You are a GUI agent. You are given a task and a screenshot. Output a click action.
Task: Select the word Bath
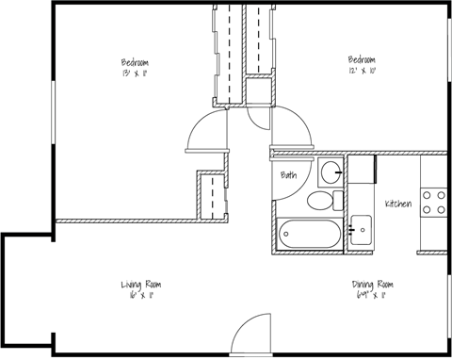point(289,176)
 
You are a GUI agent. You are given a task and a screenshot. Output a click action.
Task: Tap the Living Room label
point(141,285)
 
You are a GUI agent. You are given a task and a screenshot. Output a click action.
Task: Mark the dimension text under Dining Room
point(370,296)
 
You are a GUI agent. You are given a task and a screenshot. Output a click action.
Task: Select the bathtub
point(306,233)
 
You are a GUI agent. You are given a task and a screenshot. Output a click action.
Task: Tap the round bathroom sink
point(331,172)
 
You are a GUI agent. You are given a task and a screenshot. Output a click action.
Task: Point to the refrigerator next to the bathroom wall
point(362,172)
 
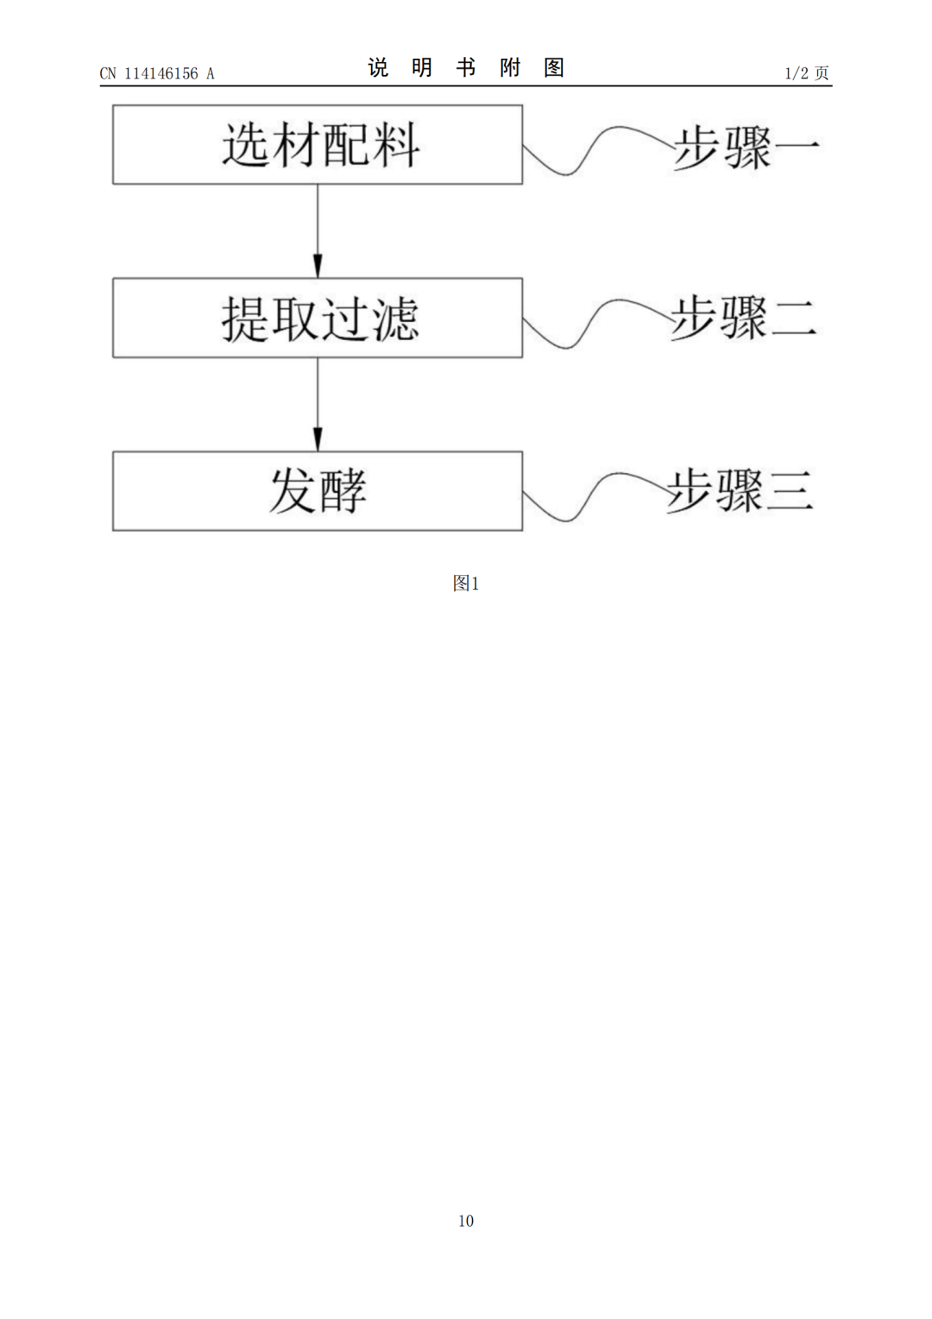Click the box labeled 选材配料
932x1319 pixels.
coord(317,144)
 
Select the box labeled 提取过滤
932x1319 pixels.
coord(317,318)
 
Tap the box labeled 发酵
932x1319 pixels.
coord(317,490)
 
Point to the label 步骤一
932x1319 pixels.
coord(745,148)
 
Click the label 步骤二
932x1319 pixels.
coord(743,318)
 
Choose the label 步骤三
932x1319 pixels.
coord(740,490)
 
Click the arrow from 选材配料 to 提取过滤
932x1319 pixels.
coord(318,230)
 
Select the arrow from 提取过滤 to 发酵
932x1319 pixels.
coord(318,404)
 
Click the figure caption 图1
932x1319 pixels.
coord(465,584)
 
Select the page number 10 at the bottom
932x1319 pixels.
coord(466,1221)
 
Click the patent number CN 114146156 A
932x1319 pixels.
coord(157,73)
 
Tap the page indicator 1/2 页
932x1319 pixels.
coord(807,73)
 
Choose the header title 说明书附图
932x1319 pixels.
coord(466,67)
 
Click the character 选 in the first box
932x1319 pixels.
coord(245,144)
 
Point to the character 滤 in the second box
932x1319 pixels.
coord(394,319)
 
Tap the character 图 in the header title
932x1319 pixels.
coord(554,67)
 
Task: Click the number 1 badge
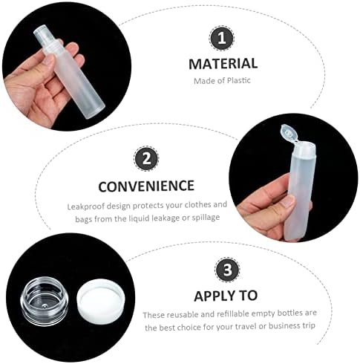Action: pos(221,39)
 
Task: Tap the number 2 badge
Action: pos(146,158)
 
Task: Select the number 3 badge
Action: pos(227,270)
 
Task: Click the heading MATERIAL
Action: pos(223,64)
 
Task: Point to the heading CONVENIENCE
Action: pos(146,186)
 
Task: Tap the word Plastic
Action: pos(239,80)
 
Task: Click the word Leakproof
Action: pos(83,207)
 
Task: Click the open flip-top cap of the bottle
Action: pos(289,134)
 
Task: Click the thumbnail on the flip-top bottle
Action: pos(288,201)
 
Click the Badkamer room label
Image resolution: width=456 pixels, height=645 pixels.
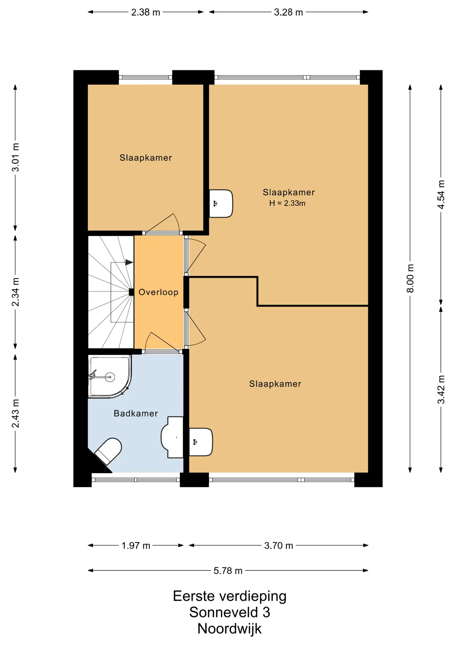136,413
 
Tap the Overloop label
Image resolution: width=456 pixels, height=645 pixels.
158,292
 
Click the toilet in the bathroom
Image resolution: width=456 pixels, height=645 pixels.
108,451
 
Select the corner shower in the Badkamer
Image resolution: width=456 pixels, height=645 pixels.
109,377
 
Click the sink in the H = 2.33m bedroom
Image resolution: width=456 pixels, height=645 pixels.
221,204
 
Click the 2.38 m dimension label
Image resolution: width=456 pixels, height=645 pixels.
145,12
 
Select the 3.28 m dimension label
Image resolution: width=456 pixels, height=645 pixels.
288,12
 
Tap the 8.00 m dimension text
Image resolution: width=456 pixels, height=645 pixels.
410,278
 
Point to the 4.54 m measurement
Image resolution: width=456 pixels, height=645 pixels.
441,195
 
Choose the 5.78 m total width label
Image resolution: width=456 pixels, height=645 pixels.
228,571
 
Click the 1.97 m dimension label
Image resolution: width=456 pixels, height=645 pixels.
136,546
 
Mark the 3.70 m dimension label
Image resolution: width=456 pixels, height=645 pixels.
279,546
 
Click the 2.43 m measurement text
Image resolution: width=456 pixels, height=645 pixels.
15,414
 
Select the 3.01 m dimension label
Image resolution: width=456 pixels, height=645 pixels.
15,157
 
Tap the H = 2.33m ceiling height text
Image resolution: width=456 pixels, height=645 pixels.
287,203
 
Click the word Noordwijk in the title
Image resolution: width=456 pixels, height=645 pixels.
229,629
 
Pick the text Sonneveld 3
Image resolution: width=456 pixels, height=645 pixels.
230,612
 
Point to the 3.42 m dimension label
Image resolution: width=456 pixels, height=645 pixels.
441,390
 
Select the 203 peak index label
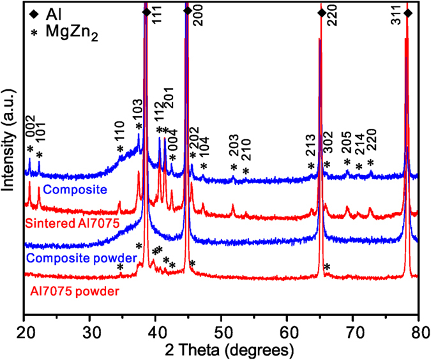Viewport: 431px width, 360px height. click(x=234, y=153)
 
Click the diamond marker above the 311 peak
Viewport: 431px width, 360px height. click(x=408, y=13)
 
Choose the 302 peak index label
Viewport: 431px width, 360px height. click(x=328, y=151)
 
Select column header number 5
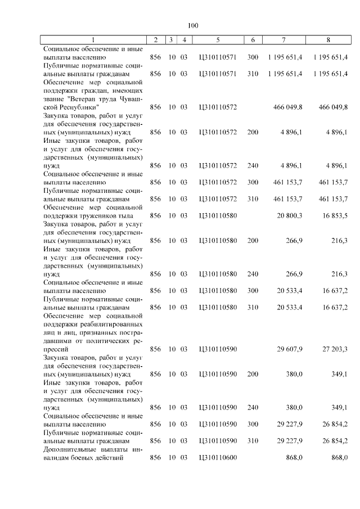pyautogui.click(x=218, y=40)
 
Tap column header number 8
pyautogui.click(x=328, y=40)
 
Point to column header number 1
pyautogui.click(x=93, y=40)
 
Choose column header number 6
pyautogui.click(x=253, y=40)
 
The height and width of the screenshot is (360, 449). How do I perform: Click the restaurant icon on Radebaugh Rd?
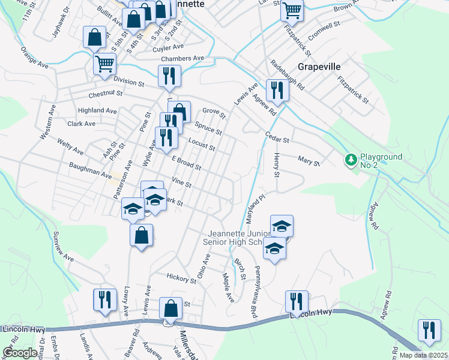coord(277,90)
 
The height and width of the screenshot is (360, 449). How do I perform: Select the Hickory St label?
coord(181,279)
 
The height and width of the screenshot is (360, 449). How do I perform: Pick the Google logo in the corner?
coord(19,352)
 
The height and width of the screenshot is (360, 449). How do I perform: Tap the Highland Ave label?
coord(97,111)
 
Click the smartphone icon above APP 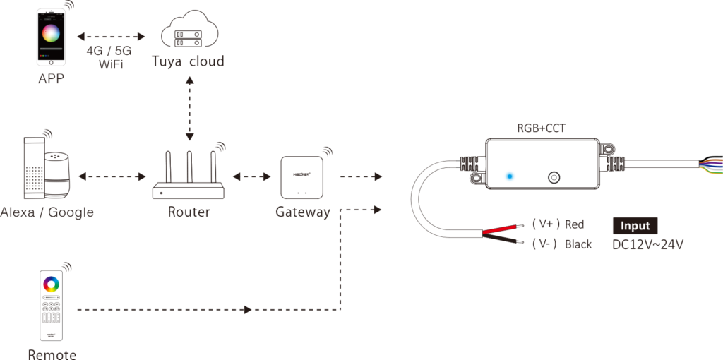pos(52,36)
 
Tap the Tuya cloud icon pos(187,31)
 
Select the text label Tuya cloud pos(188,62)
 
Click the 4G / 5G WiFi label pos(109,57)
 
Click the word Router pos(189,211)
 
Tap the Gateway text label pos(302,212)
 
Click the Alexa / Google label pos(47,212)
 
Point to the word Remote pos(52,354)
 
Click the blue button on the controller pos(510,176)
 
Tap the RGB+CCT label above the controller pos(541,128)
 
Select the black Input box pos(635,226)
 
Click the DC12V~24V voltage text pos(647,245)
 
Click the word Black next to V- pos(578,244)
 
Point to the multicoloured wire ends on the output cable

= = = = = = =

▶ WRITTEN INSTRUCTION: Take the part of the data that opens with the line containing "Tap column header number 8" and closes with the line containing "pyautogui.click(x=253, y=40)", and rewrite only those lines with "column header" switched to "column heading", keeping everything else unchanged.

▶ ANSWER TO THE PROBLEM:
Tap column heading number 8
pyautogui.click(x=328, y=40)
 
Point to column heading number 1
pyautogui.click(x=93, y=40)
 
Choose column heading number 6
pyautogui.click(x=253, y=40)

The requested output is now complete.